Karine Vanthuyne – La décolonisation des savoirs universitaires à l’heure de l’anthropocène

La survie de l’espèce ne reposerait-elle pas sur les systèmes de connaissances écologiques des Premiers peuples, ces derniers étant non pas animés par la logique « extractiviste » des systèmes de savoirs scientifiques occidentaux, mais fondés sur une relation de réciprocité avec les territoires ancestraux ? Or la dénonciation de la colonialité même du concept d’« Anthropocène » (Yusoff, 2018), comme de la représentation des Autochtones comme étant « fondamentalement écologistes » (Melissa, 2006), nous conduit à nous interroger tant sur les enjeux théoriques auxquels la « décolonisation des savoirs » renvoie, que sur les tensions politiques que les discours et actions de ses défenseur·se·s suscitent. Que signifie « décoloniser les savoirs » enseignés en salle de classe ? Quel·le·s sont les porteur·se·s, comme les critiques, de ce mouvement ? L’université, cette institution des Lumières originellement fondée sur la séparation de la raison des perturbations de la passion, peut-elle vraiment devenir le lieu du travail affectif que la décolonisation de ses pratiques pédagogiques ou d’enquête requerrait chez tout·e chercheur·se qui s’y engagerait (Battiste, 2013 ; Zembylas, 2021 ; Stein, 2020) ? 

Dans ce cours, j’explorerai les origines historiques, fondements théoriques et expressions diversifiés du mouvement pour la décolonisation de la recherche et de l’enseignement universitaire, devenu global. J’analyserai ensuite, à la lumière de mes travaux de recherche sur l’« autochtonisation » des cursus universitaires au Canada, les débats et espoirs que ce mouvement suscite, et ce tant au sein des universités qu’en dehors de leur enceinte.

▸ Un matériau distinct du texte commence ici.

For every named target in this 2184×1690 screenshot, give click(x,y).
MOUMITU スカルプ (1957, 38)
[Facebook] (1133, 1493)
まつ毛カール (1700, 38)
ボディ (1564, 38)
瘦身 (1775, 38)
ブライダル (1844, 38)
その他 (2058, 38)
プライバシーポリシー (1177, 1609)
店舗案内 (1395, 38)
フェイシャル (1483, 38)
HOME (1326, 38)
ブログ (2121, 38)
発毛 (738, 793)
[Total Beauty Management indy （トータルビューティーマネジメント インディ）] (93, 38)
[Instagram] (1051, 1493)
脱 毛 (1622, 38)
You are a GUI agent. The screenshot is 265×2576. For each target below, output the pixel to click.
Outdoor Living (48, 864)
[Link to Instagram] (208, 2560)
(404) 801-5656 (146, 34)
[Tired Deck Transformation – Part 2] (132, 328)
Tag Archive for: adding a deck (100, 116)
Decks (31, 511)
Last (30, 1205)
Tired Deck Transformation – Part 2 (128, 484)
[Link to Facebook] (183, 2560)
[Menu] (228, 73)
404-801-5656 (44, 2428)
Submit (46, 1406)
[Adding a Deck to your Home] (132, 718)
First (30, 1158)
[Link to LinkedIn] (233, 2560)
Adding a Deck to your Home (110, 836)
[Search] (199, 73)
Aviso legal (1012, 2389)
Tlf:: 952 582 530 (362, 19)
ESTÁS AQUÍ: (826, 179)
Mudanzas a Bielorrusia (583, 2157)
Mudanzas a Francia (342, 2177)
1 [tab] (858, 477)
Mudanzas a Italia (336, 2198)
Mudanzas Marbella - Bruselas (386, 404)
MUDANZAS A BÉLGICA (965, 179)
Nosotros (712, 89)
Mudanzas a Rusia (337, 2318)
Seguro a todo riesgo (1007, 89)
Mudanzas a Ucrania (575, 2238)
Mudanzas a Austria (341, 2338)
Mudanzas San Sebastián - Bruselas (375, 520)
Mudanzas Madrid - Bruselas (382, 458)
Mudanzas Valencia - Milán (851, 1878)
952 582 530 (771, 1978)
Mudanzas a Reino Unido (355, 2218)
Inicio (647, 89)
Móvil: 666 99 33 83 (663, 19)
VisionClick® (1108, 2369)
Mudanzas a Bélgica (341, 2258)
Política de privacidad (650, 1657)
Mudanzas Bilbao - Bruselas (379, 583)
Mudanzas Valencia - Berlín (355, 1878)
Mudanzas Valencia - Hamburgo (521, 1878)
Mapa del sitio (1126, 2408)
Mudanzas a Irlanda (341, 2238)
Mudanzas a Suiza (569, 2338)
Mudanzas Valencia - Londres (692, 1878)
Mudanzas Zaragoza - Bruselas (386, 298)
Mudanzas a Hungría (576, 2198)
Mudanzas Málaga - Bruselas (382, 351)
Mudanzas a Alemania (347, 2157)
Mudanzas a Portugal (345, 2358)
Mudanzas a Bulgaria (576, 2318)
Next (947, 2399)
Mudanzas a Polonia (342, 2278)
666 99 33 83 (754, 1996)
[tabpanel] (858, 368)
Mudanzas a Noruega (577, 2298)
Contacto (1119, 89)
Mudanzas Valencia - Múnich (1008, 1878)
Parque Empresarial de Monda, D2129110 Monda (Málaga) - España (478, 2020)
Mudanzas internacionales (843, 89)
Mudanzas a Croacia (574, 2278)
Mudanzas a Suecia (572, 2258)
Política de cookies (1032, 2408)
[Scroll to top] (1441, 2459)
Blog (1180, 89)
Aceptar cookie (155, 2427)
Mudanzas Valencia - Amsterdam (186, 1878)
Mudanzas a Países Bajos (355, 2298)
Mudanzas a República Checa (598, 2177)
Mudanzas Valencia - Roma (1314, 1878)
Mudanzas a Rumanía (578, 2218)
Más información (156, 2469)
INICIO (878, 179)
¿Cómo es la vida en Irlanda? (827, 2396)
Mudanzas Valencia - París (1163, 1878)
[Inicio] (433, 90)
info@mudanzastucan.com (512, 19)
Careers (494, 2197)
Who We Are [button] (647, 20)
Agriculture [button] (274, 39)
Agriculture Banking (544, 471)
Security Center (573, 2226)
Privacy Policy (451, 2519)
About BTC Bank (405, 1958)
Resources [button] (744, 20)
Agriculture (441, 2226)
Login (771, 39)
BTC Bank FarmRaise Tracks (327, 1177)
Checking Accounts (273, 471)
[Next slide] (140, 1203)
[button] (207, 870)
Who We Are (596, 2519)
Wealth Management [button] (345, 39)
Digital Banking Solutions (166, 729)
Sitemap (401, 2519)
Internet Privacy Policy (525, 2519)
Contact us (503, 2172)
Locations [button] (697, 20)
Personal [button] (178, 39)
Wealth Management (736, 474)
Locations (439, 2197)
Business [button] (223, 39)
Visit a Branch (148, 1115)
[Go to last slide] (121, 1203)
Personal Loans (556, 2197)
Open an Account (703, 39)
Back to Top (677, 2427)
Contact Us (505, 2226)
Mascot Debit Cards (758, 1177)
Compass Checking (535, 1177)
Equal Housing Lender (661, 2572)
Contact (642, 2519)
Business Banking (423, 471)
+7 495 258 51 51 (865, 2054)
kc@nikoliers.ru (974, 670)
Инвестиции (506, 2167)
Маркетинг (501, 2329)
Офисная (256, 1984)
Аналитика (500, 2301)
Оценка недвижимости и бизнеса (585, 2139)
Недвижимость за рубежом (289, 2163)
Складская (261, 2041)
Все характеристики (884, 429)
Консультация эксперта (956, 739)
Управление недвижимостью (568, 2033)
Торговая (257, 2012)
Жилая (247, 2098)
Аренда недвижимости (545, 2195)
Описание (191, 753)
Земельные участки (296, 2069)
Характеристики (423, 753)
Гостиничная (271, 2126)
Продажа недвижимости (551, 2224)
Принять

Vanthuyne Karine est professeure agrégée d’anthropologie, directrice du Groupe de recherche interdisciplinaire sur les territoires de l’extractivisme (GRITE) et titulaire d’une chaire en enseignement universitaire à l’Université d’Ottawa. Au carrefour de l’anthropologie juridique, médicale et politique et des études autochtones, ses recherches portent sur les revendications autochtones de justice au Guatemala et au Canada en contexte dit de « justice transitionnelle », de développement minier, et de décolonisation des curriculums universitaires. Dans l’ensemble de ses travaux, Karine Vanthuyne porte une attention particulière aux méthodologies et aux protocoles qui se doivent d’être utilisés pour soutenir des processus de recherche de nature véritablement participative et décoloniale.

Battiste, M. (2013). Decolonizing education : nourishing the learning spirit. Saskatoon : Purich Publishing Limited. Melissa, N. (2006). Ravens, Storms, and the Ecological Indian at the National Museum of the American Indian. Wicazo Sa Review, 21(2), 41-60. Stein, S. (2020).’ Truth before reconciliation’: the difficulties of transforming higher education in settler colonial contexts. Higher Education Research & Development, 39(1), 156-170. Yusoff, K. (2018). A Billion Black Anthropocenes or None. Minneapolis : University of Minnesota Press. Zembylas, M. (2021). Refusal as affective and pedagogical practice in higher education decolonization: a modest proposal. Teaching in Higher Education, 1-16.